Con estos mimbres de este gran ideólogo se teje la urdimbre que impregna en este momento toda la sociedad y todas las actividades humanas (de forma implícita o explícita) sobre todo del mundo occidental. Y estas actitudes y estrategias topan de bruces con unos eventos como son los Alardes de Irun y Hondarribia, que no encajan en el paradigma de transformación que hoy invade la sociedad (el rizoma antes citado). Además, estos rituales del Bajo Bidasoa, resultan netamente golosos para ejercer sobre ellos las estrategias más en boga de todo movimiento revolucionario que aplica las tesis antes citadas con todos sus matices y particularidades para conseguir la transformación por la transformación, teniendo como único objetivo la destrucción, desvirtuar y diluir en uniformidad (si no anular) este acto antropológico y folclórico, así como la cauterización de unos valores que han perdurado durante muchos años en forma de representación ritual que dota de alegría, compromiso y cohesión a los municipios antes citados.
Es por ello que los Alardes son denostados por la izquierda revolucionaria, por la derecha más reaccionaria, por la iglesia, por las ONGs, por los movimientos humanitarios, por la ecología, por los movimientos LGTBI, y por un largo etcétera.
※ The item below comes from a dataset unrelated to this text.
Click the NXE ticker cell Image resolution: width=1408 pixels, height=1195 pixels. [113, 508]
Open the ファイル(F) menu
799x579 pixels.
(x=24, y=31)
Ninguna asociación, ningún colectivo no ligado directamente a los Alardes, ningún partido político, nadie se posiciona claramente a favor de los Alardes de Irun y Hondarribia. Evidentemente, en estos momentos es lo más políticamente incorrecto que existe. Y si algún tertuliano o personaje público alzara la voz posicionándose a favor de estos, caería fulminado por la opinión pública cuan rayo poderoso que desintegra a Satán. Supongo que a muchos les puede parecer exageradas estas líneas, pero no hay más que tirar de hemeroteca para confirmar cuan prueba científica la veracidad de estos argumentos.
En estos momentos, podríamos decir que nos encontramos a las puertas de un “Ábrete Sésamo” del momento histórico que atravesamos en Euskal Herria, en concreto en la comarca del Bidasoa. El menú está servido: reinvención de ritos, costumbres, y tradiciones; rechazo de las asignaciones sexuales; politización del cuerpo humano; revancha de las minorías; deconstrucción de la noción de desviación; justificación del crimen relativizando sus causas; y un largo etcétera. Todo esto, con un corolario muy peligroso: “el advenimiento de una sociedad donde las singularidades en su (in)diferencia inimitable triunfarían sobre lo colectivo, es decir, sobre las mayorías”. Desaparece el concepto de voluntad general. Esta hábil sustracción deja el campo libre al referente minoritario. Ya no hay hogar legitimo del poder. Las mayorías son secuestradas, el paréntesis democrático se cierra. Y se nos abre una nueva era… más bien oscura.